20.『放課後の音符(キーノート)』「Keynote」 山田詠美著 新潮社 1989年10月10日発行

書評

 先日、仕事を通じて知り合った方と三年ぶりに再会しました。まるで地球を周回する彗星のように、概ね三年を周期とした再会を繰り返すこと四回。彼女とはかれこれ十年を超えるお付き合いです。勝手ながら、もう友人と呼ばせていただいても差し支えないと思っているので、彼女にはあえて友人としてこの文章に登場してもらいましょう。今どんな仕事を手掛けているのか、お互いが関わっている仕事の内容について情報を交換するなか、このブログで本の紹介を書くことがあると話しました。今回は数日間にわたって友人と行動を共にする機会に恵まれたのですが、再会の翌日には、私の文章をいくつか読んだことを教えてくれました。そのなかで、今回紹介する『放課後の音符(キーノート)』の話題が出されました。私がこのブログを始めて、書評(というよりも本を題材にした散文であることは、すでにお気づきのことと思いますが)として初めて書いたのが、『放課後の音符(キーノート)』にまつわる記事です。それ以来数回にわたってこの本の各短編について書いてきましたが、この本は私にとってこれまでに何度も読み返してきた特別な本のうちの一冊です。友人にとっても同じように大切な本なのだという話を聞き、一冊の本に対する思いを共有することができる楽しさを味わうことができました。
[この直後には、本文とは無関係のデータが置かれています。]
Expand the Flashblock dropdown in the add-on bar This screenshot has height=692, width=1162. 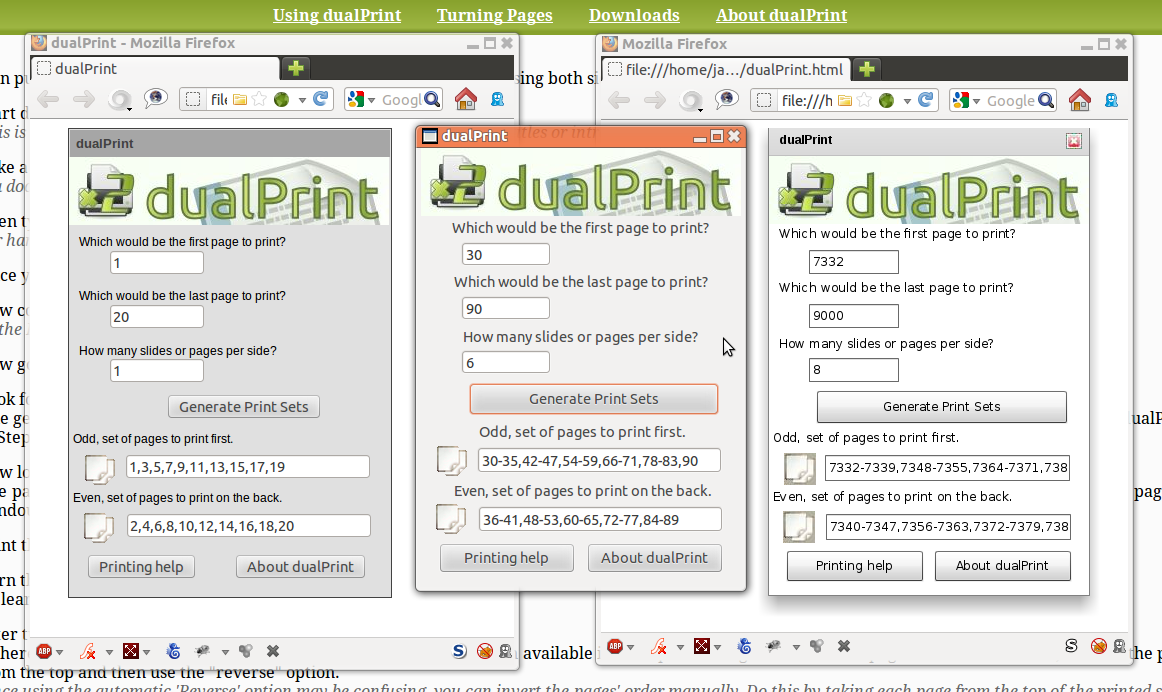click(x=107, y=651)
 友人が最も気に入っていると話してくれたのが、この本の最後に収められた「Keynote」です。この本に載せられた各短編は連作ではなく、それぞれが独立した物語です。しかし「Keynote」だけは、二つ目の短編「Sweet Basil」と登場人物が一致していて、この二作品のみ連作ととらえてもよさそうです。読者の一人として、私はこの仕掛けを嬉しく思いました。「Sweet Basil」についてはすでに書いているので、過去の記事を参照していただくとして、好きな物語だけに、登場人物についても思い入れがあります。思い入れがある相手に再会することができれば、やはり嬉しいものです。物語のその後の進展だけでなく、登場人物たちがいかに成長しているのかを見守ることができるからです。そしてその期待を裏切ることなく、「Keynote」では主人公の女の子が、しっとりと落ち着いた大人の女性への第一歩を踏み出す様子が描かれているのです。
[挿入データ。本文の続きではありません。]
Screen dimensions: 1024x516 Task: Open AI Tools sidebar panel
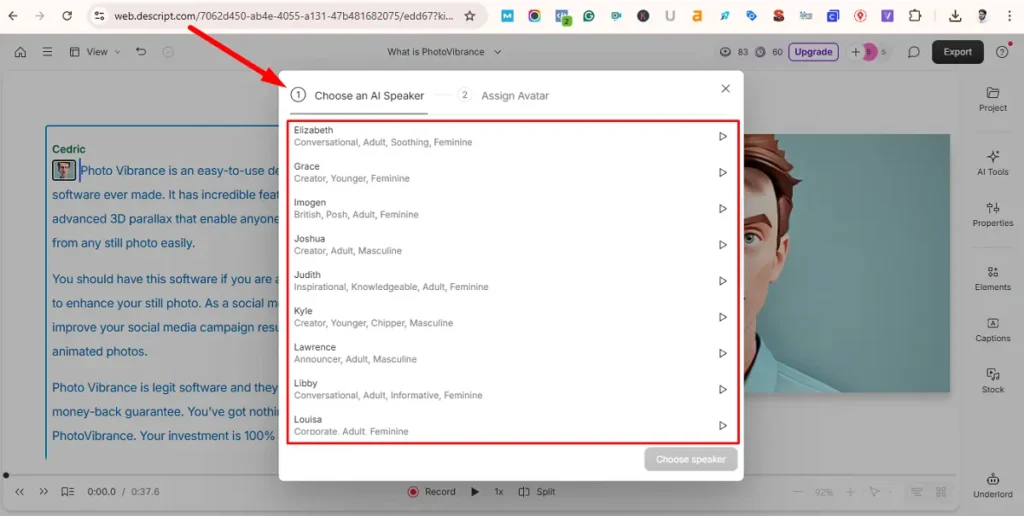(x=992, y=162)
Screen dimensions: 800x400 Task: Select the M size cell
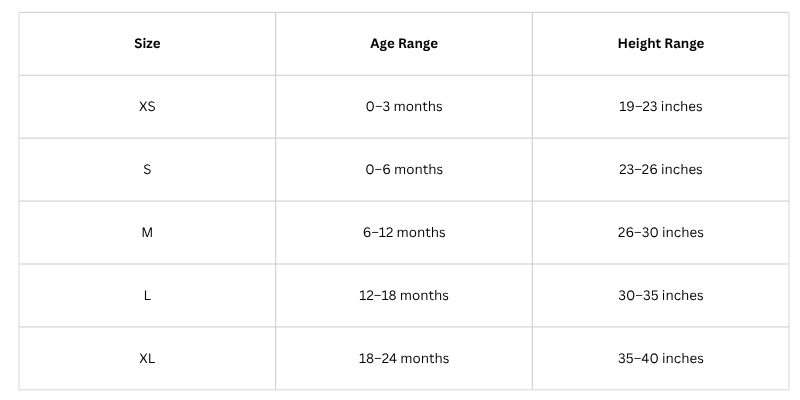pos(147,233)
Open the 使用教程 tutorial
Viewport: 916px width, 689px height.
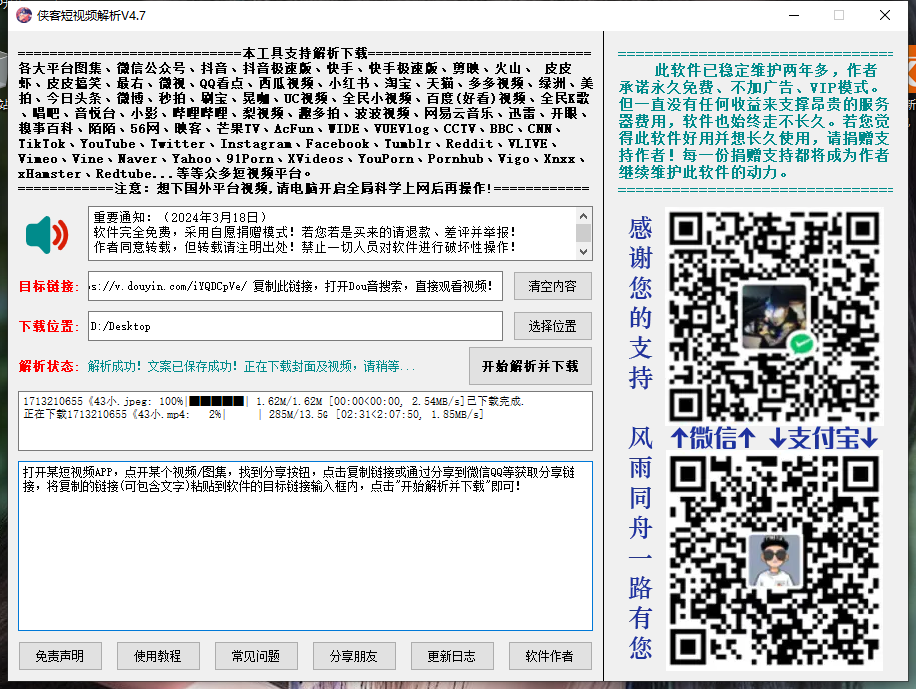pos(158,656)
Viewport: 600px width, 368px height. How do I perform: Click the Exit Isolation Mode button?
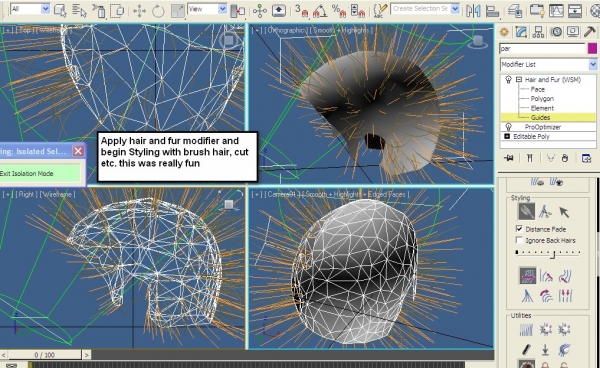coord(40,173)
「前は、ただ彼を欲しいと思っていた。そして、今、手に入れるだけでなく、私の心の内に、彼の面影を広げたいと思っている。不思議だ。彼を思うとき、彼の姿形だけでなく、甘い味のものが、湧き上がる」というように、相手に対する自分の一方的な思いに固執するのではなく、自分の心の中に相手を受け入れようとする柔らかな姿勢が、主人公の内面に芽生え始めるのです。物語の中で、作者はこうも書いています。「私たち、もう何年も生きている。でも、自分の体しか知らない。自分の心しか、探ることが出来ない。これって、まだ子供だって、ことじゃない?」作者が言うように、自分の心しか探ることが出来ないのが子どもなら、自分の心の中に相手を受け入れることが出来るようになることは、やはり大人に近づいている証拠だと言えるのではないでしょうか。私がこの物語を気に入っている理由は、かつての自分も感じた大人になることへのもどかしさや迷いを、代弁してくれていると感じられるからなのです。
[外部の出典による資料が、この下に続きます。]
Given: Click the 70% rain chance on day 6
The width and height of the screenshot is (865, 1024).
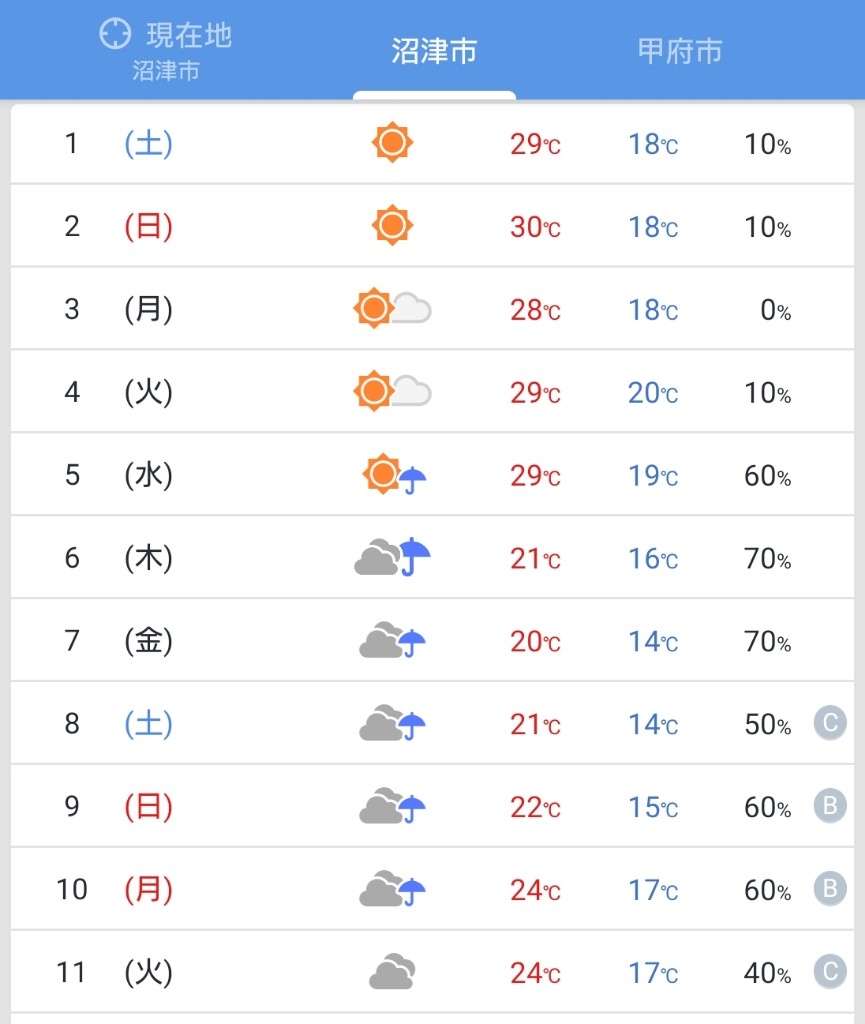Looking at the screenshot, I should 768,559.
「keynote」を読んでいると、かつて私自身が経験した、子どもから大人になる過渡期の「曖昧な苦しさ」と呼びうるようなもどかしい時代を追体験することが出来ます。そして、「うんうん、分かる分かる、そうだよなぁ」と共感することで、かつての幼かった自分を擁護することが出来るのです。だからこそ私は「Keynote」を何度でも読み返したくなるのかもしれません。このことに輪をかけて、今回、「Keynote」に対する思いを語り合える人物を発見することが出来た喜びは、私の心をとても楽しませてくれました。この意味において友人に感謝するとともに、これから先も彼女と一緒に仕事をする機会に恵まれることを願わずにはいられません。ところで、友人と話している中で、彼女が持っている『放課後の音符』が文庫版だということが分かりました。私は単行本を持っていますが、こちらの装丁はとても美しいため、ぜひ単行本を持っていてもらいたいと思いました。そこで、後日古書店で見つけた単行本を購入し、友人宛に郵送しました。もう届いたかな。喜んでくれると嬉しいのですが。